◆ **Records provided**
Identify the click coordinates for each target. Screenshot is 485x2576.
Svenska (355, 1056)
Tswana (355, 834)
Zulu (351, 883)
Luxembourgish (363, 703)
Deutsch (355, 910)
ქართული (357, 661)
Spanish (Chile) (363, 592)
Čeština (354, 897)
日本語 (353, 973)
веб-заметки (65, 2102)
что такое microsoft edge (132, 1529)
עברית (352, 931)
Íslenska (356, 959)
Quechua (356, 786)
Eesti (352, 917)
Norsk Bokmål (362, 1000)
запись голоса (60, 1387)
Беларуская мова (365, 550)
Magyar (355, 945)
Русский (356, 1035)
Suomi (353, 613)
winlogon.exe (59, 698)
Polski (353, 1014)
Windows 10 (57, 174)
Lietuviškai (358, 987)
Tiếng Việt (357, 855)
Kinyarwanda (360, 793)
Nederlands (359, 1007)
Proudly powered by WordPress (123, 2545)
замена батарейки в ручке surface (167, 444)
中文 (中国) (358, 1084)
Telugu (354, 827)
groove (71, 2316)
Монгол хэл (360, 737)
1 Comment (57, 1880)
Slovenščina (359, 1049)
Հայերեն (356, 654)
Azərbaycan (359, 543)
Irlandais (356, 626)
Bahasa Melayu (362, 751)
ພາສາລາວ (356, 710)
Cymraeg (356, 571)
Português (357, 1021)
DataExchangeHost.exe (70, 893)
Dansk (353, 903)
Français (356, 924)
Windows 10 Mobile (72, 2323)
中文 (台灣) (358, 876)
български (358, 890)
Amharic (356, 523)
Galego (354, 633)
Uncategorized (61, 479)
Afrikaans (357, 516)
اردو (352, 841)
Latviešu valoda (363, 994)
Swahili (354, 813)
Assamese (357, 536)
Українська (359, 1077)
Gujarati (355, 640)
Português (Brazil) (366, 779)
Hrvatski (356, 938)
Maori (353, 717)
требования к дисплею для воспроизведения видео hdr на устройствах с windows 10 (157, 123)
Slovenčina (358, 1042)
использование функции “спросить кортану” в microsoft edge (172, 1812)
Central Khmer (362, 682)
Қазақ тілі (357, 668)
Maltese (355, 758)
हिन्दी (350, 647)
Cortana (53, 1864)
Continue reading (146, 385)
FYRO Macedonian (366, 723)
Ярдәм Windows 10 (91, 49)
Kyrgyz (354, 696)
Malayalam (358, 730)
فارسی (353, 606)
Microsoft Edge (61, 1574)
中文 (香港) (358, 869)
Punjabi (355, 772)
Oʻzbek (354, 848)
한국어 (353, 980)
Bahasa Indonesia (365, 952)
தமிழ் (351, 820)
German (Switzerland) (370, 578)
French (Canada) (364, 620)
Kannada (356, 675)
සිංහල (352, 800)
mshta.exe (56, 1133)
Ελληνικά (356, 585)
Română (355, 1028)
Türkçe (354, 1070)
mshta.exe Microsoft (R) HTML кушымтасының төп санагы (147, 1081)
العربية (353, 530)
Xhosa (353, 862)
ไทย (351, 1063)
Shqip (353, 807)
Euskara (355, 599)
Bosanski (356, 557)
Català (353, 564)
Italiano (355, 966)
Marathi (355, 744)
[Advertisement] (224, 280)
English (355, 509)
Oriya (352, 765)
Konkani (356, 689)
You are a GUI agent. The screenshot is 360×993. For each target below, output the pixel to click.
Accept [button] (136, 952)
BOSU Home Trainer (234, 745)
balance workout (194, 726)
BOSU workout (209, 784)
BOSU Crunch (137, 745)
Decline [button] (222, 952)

◆ **Assignment**
All of the entries above are to be printed again exactly.

◆ **Result of this exercise**
Identify the click coordinates for each target. Screenshot is 485x2576.
Svenska (355, 1056)
Tswana (355, 834)
Zulu (351, 883)
Luxembourgish (363, 703)
Deutsch (355, 910)
ქართული (357, 661)
Spanish (Chile) (363, 592)
Čeština (354, 897)
日本語 (353, 973)
веб-заметки (65, 2102)
что такое microsoft edge (132, 1529)
עברית (352, 931)
Íslenska (356, 959)
Quechua (356, 786)
Eesti (352, 917)
Norsk Bokmål (362, 1000)
запись голоса (60, 1387)
Беларуская мова (365, 550)
Magyar (355, 945)
Русский (356, 1035)
Suomi (353, 613)
winlogon.exe (59, 698)
Polski (353, 1014)
Windows 10 (57, 174)
Lietuviškai (358, 987)
Tiếng Việt (357, 855)
Kinyarwanda (360, 793)
Nederlands (359, 1007)
Proudly powered by WordPress (123, 2545)
замена батарейки в ручке surface (167, 444)
中文 (中国) (358, 1084)
Telugu (354, 827)
groove (71, 2316)
Монгол хэл (360, 737)
1 Comment (57, 1880)
Slovenščina (359, 1049)
Հայերեն (356, 654)
Azərbaycan (359, 543)
Irlandais (356, 626)
Bahasa Melayu (362, 751)
ພາສາລາວ (356, 710)
Cymraeg (356, 571)
Português (357, 1021)
DataExchangeHost.exe (70, 893)
Dansk (353, 903)
Français (356, 924)
Windows 10 Mobile (72, 2323)
中文 (台灣) (358, 876)
български (358, 890)
Amharic (356, 523)
Galego (354, 633)
Uncategorized (61, 479)
Afrikaans (357, 516)
اردو (352, 841)
Latviešu valoda (363, 994)
Swahili (354, 813)
Assamese (357, 536)
Українська (359, 1077)
Gujarati (355, 640)
Português (Brazil) (366, 779)
Hrvatski (356, 938)
Maori (353, 717)
требования к дисплею для воспроизведения видео hdr на устройствах с windows 10 (157, 123)
Slovenčina (358, 1042)
использование функции “спросить кортану” в microsoft edge (172, 1812)
Central Khmer (362, 682)
Қазақ тілі (357, 668)
Maltese (355, 758)
हिन्दी (350, 647)
Cortana (53, 1864)
Continue reading (146, 385)
FYRO Macedonian (366, 723)
Ярдәм Windows 10 (91, 49)
Kyrgyz (354, 696)
Malayalam (358, 730)
فارسی (353, 606)
Microsoft Edge (61, 1574)
中文 (香港) (358, 869)
Punjabi (355, 772)
Oʻzbek (354, 848)
한국어 (353, 980)
Bahasa Indonesia (365, 952)
தமிழ் (351, 820)
German (Switzerland) (370, 578)
French (Canada) (364, 620)
Kannada (356, 675)
සිංහල (352, 800)
mshta.exe (56, 1133)
Ελληνικά (356, 585)
Română (355, 1028)
Türkçe (354, 1070)
mshta.exe Microsoft (R) HTML кушымтасының төп санагы (147, 1081)
العربية (353, 530)
Xhosa (353, 862)
ไทย (351, 1063)
Shqip (353, 807)
Euskara (355, 599)
Bosanski (356, 557)
Català (353, 564)
Italiano (355, 966)
Marathi (355, 744)
[Advertisement] (224, 280)
English (355, 509)
Oriya (352, 765)
Konkani (356, 689)
You are a GUI agent. The screenshot is 360×993. For each target below, output the pixel to click.
Accept [button] (136, 952)
BOSU Home Trainer (234, 745)
balance workout (194, 726)
BOSU workout (209, 784)
BOSU Crunch (137, 745)
Decline [button] (222, 952)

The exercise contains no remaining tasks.